Set of tasks:
A. Translate this sentence from the excerpt on choosing a church into Spanish: "Tears were shed when they shared their story because they did love that church."
B. In the excerpt on choosing a church, substitute "home" for "house" and write out the passage from "Mobility has affected" to "a local community.".

Excerpt provided:
──────────

They enjoyed the pastor’s “straight from the Bible” approach and his passion for the Word. They attended when they could. They found the church had a stronger heart for missions than even their last church with which they had been pleased. Members of the church expressed joy about the missions when some said, “I can’t wait to get back there again to help.”

Another couple left a small church they had been members of for 20 years to join a larger church of a different denomination. They were very active in the small church by serving in the nursery, helping with fundraisers, and more. 

One of them got sick, and after multiple attempts to get others to replace them in volunteer positions, they finally began looking. When they had asked fellow members to help and take over, a common reply was, “You do great with the kids, and no one can do it better than you.”

Tears were shed when they shared their story because they did love that church. However, the health issues changed them from those who could minister and serve well to those who needed some ministering and encouragement. They found that in a Bible-believing church with nearly ten times the membership of the one they had attended.

Distance and moving

Mobility has affected our church choices, and Alistair Begg shared a church finding strategy to consider if you are moving to a new area.

Begg suggested on Truth for Life that we should find the church first, and then buy a house in the surrounding area. Imagine if all the church members lived within just a few miles of the church where they attended and/or were members. Imagine the exponential effects this could have on those in a local community.

However, for most of us, we commute to church more than a few miles. Lifeway research shared 9% take longer than 30 minutes to get to church, but 68% take 15 minutes or less.

For one couple I know, the one-way trip was slightly over 30 miles. Complicating church attendance was how one spouse has difficulty driving at night due to the lights of oncoming traffic and driving in bad, rainy weather.  

Sunday’s divided activities could mean two hours of total driving time if they went home between morning and evening services/activities. The other option was spending several hours near the church instead of going back to their home. 

This affected participation more than they had imagined it would be when compared to previously living less than 5 miles away.

──────────

Records for locating displayed items
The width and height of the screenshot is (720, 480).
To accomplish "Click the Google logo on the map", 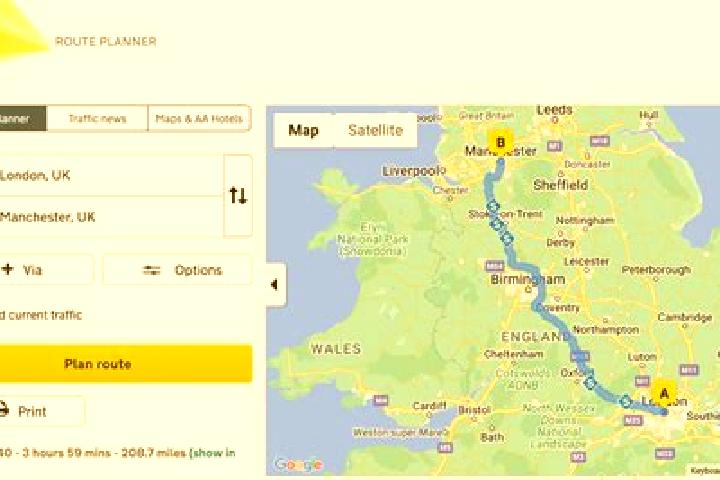I will (x=298, y=465).
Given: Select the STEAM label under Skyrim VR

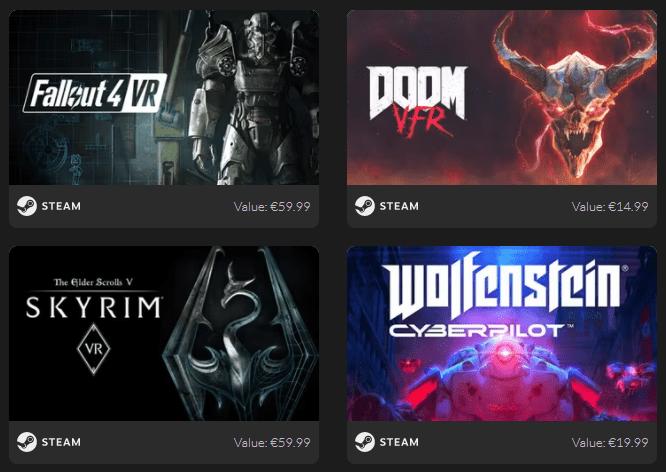Looking at the screenshot, I should coord(61,442).
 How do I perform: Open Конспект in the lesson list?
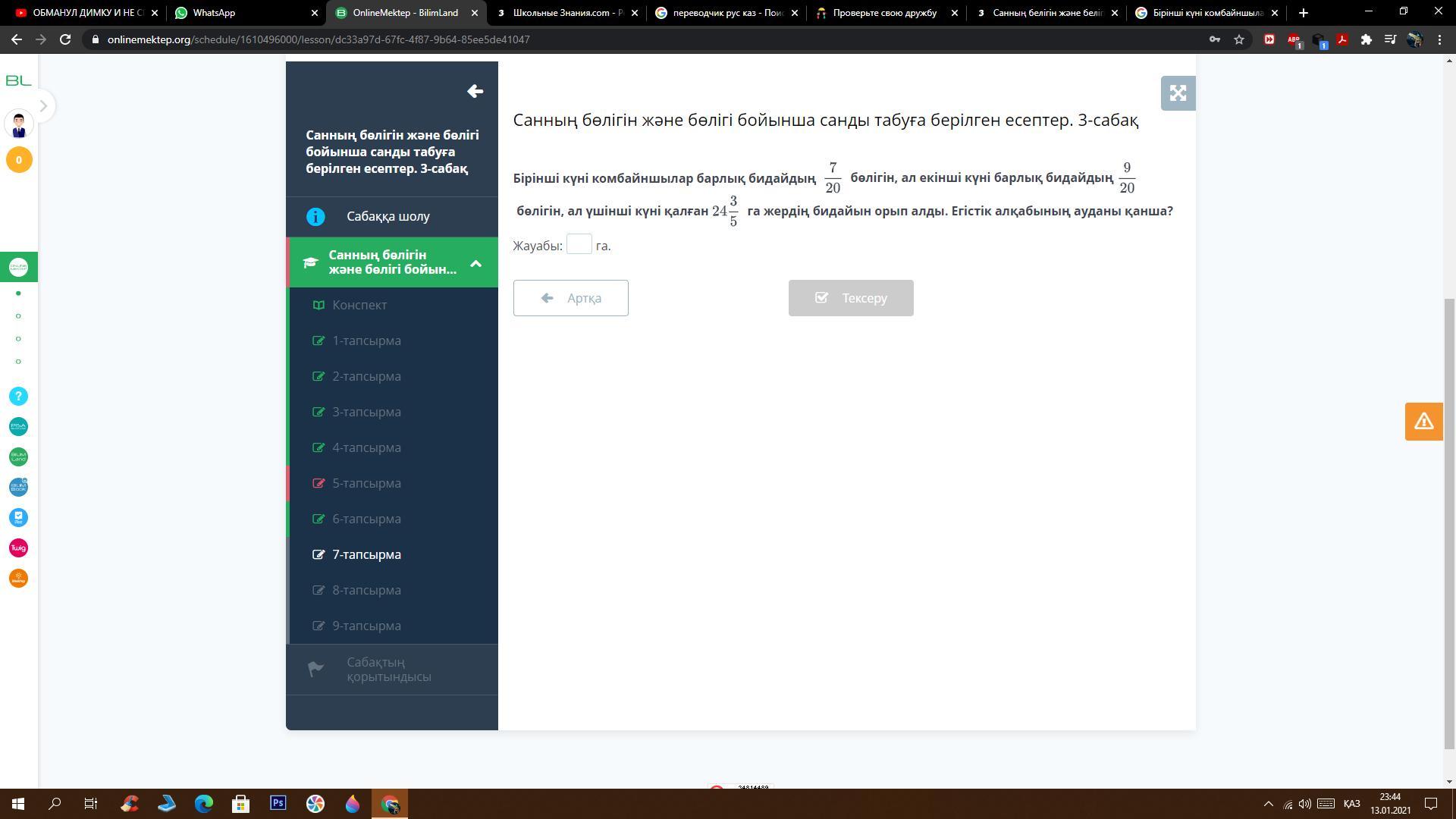pos(359,305)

──────────

Responses for each task:
A. Se derramaron lágrimas cuando compartieron su historia, porque de verdad amaban esa iglesia.

B.
Mobility has affected our church choices, and Alistair Begg shared a church finding strategy to consider if you are moving to a new area.

Begg suggested on Truth for Life that we should find the church first, and then buy a home in the surrounding area. Imagine if all the church members lived within just a few miles of the church where they attended and/or were members. Imagine the exponential effects this could have on those in a local community.